Based on FIG. 10, since the display backplane 100 has a larger number of sub-pixel units 10 in the column direction, and due to the effect of metal line impedance, there are variations in the potential received by the gate of the third transistors T3 in the sub-pixels located farther from the mirror current units in the same column. In this embodiment, the sub-pixels in the display panel 100 are divided into upper and lower regions. The gates of the third transistors T3 in the first sub-pixel group 121 are connected to the first mirror current source module 131, while the gates of the third transistors T3 in the second sub-pixel group 122 are connected to the second mirror current source module 132. This reduces the number of the sub-pixel units 10 connected to each mirror current unit. Compared to FIG. 10, the sub-pixel units 10 connected to each mirror current unit in FIG. 11 is reduced by one-half. Consequently, a length of the corresponding transmission line is reduced by one-half, addressing the technical issue of variations in the potential received by the gate of the third transistor T3 due to transmission line impedance.

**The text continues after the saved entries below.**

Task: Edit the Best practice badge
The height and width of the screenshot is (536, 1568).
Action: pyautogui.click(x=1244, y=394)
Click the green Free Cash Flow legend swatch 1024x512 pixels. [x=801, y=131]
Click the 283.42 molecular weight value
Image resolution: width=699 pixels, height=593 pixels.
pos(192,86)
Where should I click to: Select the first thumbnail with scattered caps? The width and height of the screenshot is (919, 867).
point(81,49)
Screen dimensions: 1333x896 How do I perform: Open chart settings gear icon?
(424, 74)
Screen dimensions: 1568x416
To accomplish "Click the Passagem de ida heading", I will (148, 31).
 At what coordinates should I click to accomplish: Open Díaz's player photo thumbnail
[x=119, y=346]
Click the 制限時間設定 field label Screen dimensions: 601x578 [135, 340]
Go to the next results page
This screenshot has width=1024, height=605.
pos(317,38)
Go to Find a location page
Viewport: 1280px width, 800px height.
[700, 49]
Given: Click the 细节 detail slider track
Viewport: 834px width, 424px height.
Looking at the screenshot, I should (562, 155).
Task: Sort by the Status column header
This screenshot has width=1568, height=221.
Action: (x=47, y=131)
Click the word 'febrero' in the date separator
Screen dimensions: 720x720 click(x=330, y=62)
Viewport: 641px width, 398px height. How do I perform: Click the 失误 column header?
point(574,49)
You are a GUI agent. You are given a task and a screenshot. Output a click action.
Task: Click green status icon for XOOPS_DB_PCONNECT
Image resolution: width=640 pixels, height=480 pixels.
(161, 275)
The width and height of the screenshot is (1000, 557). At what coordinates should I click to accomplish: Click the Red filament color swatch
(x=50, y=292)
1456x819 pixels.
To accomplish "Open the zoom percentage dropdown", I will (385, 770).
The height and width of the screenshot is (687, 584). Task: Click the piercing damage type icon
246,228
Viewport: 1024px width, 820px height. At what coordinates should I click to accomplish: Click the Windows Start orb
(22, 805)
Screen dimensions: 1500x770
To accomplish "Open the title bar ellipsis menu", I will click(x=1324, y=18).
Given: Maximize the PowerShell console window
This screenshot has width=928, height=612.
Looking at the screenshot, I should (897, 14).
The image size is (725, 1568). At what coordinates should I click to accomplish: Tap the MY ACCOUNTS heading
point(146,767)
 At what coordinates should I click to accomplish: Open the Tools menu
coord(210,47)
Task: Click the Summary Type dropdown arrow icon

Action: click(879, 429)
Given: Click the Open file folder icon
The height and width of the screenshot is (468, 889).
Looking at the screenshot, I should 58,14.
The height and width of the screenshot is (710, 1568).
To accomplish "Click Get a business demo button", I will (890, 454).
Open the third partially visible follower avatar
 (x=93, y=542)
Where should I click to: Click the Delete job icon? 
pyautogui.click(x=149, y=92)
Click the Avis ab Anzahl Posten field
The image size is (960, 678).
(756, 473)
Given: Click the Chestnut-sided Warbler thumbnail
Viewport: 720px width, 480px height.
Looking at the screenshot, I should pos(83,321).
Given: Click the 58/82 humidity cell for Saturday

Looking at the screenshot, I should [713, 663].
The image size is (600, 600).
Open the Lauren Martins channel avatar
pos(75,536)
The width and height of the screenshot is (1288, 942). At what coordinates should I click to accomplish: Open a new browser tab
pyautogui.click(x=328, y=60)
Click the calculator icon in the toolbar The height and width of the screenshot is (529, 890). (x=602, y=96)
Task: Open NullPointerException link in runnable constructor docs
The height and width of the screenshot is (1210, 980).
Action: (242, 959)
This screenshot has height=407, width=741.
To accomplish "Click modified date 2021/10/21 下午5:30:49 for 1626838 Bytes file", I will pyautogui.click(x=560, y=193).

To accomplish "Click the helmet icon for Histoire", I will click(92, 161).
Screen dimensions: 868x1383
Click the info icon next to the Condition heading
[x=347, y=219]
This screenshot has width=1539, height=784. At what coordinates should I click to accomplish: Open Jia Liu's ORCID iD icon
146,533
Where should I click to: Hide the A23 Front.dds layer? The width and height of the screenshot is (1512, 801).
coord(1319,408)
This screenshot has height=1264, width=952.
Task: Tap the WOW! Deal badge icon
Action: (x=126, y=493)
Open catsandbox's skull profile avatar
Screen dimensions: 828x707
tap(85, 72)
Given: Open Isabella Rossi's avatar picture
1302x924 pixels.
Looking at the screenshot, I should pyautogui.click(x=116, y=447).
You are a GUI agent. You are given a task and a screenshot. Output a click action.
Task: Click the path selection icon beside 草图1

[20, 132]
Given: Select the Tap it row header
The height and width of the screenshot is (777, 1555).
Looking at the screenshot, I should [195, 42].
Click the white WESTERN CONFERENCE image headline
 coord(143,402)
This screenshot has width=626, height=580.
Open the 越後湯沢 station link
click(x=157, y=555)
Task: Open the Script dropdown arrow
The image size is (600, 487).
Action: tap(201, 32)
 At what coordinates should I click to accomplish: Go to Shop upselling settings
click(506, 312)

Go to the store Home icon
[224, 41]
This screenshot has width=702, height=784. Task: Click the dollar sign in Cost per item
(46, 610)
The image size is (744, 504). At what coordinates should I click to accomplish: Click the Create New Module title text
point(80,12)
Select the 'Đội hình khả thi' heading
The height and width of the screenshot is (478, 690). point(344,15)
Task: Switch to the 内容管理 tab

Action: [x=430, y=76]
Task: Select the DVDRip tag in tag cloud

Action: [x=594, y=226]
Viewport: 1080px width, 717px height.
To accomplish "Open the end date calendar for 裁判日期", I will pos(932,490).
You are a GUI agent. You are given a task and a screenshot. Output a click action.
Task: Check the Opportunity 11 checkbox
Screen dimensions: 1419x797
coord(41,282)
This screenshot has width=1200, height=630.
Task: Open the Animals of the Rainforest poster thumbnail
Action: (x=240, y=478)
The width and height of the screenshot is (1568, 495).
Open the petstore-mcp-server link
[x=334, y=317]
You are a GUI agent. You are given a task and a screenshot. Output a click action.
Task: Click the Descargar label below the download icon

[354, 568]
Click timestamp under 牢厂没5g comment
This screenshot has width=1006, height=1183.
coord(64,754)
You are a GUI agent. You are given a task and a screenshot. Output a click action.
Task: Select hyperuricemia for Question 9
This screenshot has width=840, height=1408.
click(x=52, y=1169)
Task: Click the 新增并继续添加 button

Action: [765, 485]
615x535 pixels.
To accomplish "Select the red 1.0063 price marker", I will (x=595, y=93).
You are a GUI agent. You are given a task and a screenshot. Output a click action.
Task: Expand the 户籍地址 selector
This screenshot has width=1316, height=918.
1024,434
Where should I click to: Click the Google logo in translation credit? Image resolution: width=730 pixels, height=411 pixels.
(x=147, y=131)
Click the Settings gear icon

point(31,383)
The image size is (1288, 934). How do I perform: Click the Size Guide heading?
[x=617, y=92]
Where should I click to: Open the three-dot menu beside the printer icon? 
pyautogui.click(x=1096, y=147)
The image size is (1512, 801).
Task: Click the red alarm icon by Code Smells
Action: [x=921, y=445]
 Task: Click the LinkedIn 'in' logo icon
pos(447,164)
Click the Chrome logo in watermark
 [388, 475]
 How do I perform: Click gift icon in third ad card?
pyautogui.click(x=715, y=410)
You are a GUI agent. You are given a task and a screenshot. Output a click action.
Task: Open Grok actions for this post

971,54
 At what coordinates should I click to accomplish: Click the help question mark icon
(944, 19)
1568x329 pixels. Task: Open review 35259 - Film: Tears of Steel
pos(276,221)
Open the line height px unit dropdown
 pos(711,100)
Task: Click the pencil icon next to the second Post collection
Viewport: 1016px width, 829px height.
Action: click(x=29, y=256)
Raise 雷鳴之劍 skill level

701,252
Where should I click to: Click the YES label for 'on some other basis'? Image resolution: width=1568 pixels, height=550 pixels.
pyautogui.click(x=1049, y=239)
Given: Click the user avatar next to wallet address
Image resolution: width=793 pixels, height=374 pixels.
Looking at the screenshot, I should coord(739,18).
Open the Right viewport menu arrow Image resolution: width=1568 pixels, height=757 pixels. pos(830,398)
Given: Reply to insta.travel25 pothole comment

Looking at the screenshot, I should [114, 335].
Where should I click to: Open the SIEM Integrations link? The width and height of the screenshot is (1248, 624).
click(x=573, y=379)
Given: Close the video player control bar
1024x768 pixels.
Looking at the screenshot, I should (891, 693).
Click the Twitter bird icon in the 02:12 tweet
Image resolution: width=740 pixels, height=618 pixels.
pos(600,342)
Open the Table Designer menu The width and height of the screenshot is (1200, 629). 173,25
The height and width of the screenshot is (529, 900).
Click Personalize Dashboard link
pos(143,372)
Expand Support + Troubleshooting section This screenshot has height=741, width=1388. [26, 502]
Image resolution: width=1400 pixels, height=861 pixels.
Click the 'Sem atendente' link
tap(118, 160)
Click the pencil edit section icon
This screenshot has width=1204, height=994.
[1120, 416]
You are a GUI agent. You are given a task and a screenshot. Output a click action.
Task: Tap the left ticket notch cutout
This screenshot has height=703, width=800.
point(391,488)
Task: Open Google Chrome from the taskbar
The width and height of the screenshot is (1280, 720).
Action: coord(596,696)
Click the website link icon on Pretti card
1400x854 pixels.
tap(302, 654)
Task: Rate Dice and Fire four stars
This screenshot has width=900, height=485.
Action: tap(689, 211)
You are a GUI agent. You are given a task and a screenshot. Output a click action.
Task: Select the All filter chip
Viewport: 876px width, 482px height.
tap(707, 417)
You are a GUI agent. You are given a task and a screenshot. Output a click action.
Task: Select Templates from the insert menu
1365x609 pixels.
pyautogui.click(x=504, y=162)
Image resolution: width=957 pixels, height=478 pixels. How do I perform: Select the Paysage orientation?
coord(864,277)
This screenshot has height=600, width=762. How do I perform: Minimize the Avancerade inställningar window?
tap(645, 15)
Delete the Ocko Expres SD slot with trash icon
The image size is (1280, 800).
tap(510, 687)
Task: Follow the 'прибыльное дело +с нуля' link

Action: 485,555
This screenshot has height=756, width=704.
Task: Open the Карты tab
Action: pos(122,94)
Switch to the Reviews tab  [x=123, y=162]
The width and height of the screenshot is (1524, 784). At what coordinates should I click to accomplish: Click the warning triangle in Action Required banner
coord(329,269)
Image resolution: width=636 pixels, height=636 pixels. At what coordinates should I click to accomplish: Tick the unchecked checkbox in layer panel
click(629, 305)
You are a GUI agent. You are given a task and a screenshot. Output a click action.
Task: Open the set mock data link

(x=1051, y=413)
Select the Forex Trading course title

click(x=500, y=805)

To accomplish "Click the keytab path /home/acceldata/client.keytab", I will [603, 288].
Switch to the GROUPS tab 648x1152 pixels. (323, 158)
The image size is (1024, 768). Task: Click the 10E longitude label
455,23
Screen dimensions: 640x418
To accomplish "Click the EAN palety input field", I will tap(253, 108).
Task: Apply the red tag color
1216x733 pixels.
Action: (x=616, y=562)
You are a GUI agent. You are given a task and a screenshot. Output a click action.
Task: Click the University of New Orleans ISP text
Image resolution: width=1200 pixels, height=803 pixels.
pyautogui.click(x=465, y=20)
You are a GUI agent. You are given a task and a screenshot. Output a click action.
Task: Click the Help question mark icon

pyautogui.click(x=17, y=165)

In the present embodiment, the pixel drive circuit 110 and the mirror current source module 200 in FIGS. 10 and 11 can be the same as the pixel drive circuit 110 and the mirror current source module 200 in FIGS. 4 and 5.

The present application further provides a display device. The display device includes a terminal body and the aforementioned display backplane, with the terminal body and the display panel combined into one unit. For example, when the display backplane serves as a backlight source, the terminal body can be a liquid crystal display panel, and the display backplane and the liquid crystal display panel are combined to form a display device. When the display backplane serves as a direct display device, the terminal body can be a circuit board or other devices attached to the display panel, along with a cover placed on top of the display panel. The display device can include electronic devices such as mobile phones, televisions, laptops, and more.

It can be understood that, those of ordinary skill in the art can make equivalent substitutions or changes based on the technical solutions and inventive concepts of the present application, and all such changes or substitutions should fall within the protection scope of the appended claims of the present application.